Fake statistics just to illustrate the difference. Males 18-40 support porn at 60%, which is higher than any other demographic. HN is 60% males 18-40. With these numbers, 36% of HN is males 18-40 who support porn, and if all other demographics on HN oppose it, then those 36% are the minority.
(By the way, I have no idea what the real numbers are, and don't really care. I'm just responding to an evident confusion about what was actually said.)
Statistics doesn't work that way, and if OP wanted to say that, they should have specified that, rather than saying the majority of HN is a demographic that likes porn. It may be true in a statistical sense, but that's not how it is read.
There is a couple of threads of people asking for help with porn addiction, you will find that the responses are in a funny way much like potheads, plenty of denialism.
Also, if you post anything critical of porn; you get downvoted with little exceptions. Try it, if the topic ever comes up, say something critical and your comment gets flagged and removed.

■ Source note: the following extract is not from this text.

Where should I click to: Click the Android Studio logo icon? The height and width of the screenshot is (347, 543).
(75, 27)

HN has a massive demographic overlap with problematic pornography consumers.
Re downvotes: I suspect there are different forces at play. I would downvote such a post, not because supporting porn is one of my agendas, but opposing puritanism is.

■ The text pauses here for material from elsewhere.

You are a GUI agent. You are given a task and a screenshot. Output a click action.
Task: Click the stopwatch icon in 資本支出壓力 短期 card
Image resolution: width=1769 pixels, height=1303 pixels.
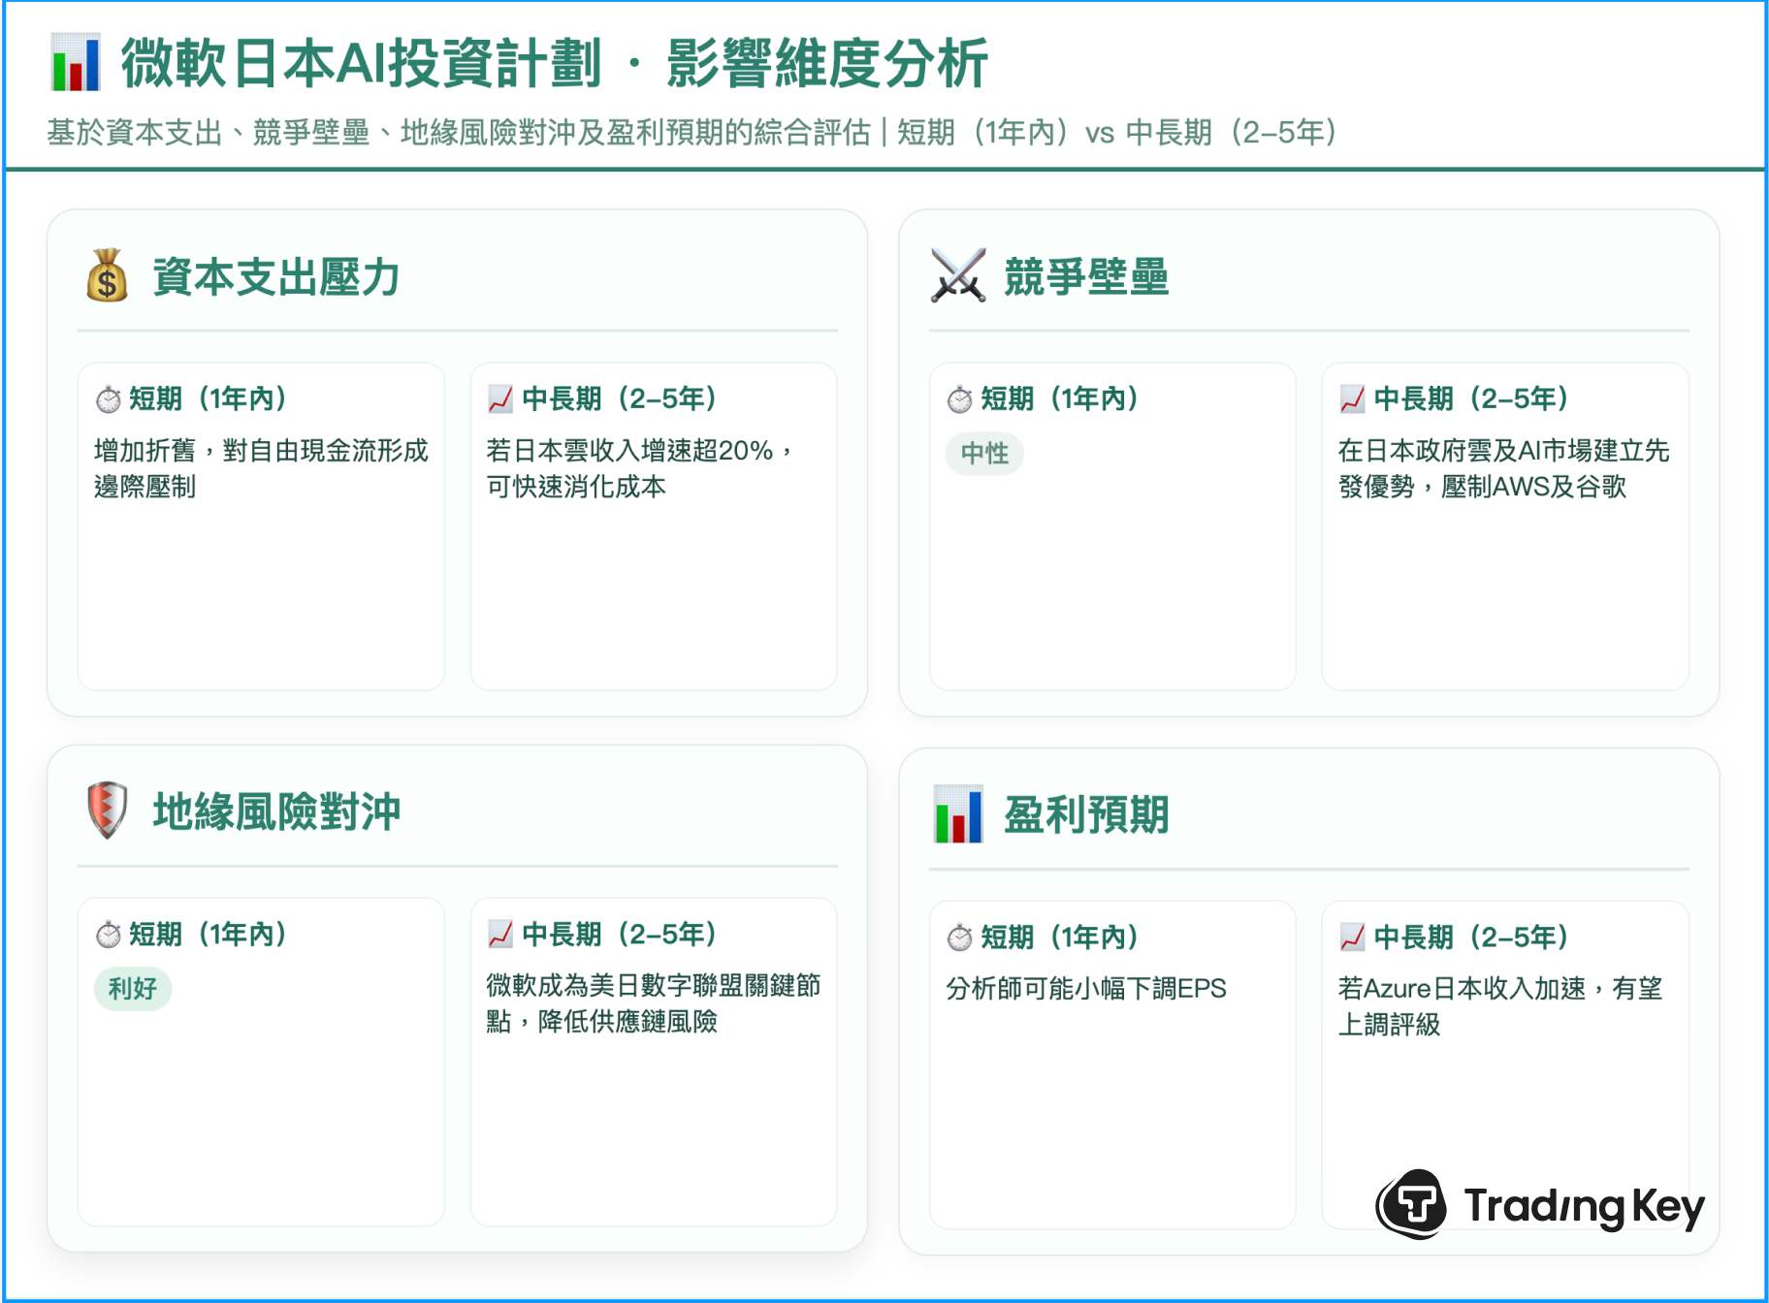pos(108,399)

> No evidence for this but in my experience tech people tend to like porn more than others for whatever reason.
This does not jibe with my experience. I think perhaps your experience is not a representative sample of tech people. But mine probably isn't either. So it's pointless for either of us to state an opinion here based on our experience with our own slice of tech people.
It's kinda funny how this is a subthread about how YouGov's polling on the Online Safety Act is flawed, but we're committing the same exact sins ourselves.
In a number of recent polls in English speaking countries young men have been one of the strongest anti-porn demographics actually. I think HN being tech adjacent with the history and practical reality of how the internet works along with being more libertarian (or at least liberal) is going to bias that more than the gender distribution.
I don't put much faith in polls generally, but I put even less faith in polls where people are asked how they feel about porn. I don't think you can come to any reasonable conclusion from data of such low quality as is typical of polling these days.
Even in the absolute best circumstances where enough people are polled to be representative, and those people aren't asked any leading/misleading questions, and the identity of all those people are known, pre-selected without bias, and verified (preventing the same person/group of people voting 50 times or brigading some anonymous internet survey), and all of those people are 100% confident that their answers are private and won't be able to be used against them, you're still left with the fact that people lie. All the time. Especially about anything to do with sex. They also have terrible memories and their beliefs about themselves and their views often don't hold up when their actual behavior is observed. Self-reported data is pretty weak even when sex/shame/morality/fear of punishment don't come into play.
Without really digging into the specifics to try to work out how seriously you can take a given survey's results at all, it's best to just not to treat them seriously.
Sure but IIRC the statistics were relative to previous polls and the conversation was about how people talk about porn on the web not how they actually use it so I think in this case it actually works well.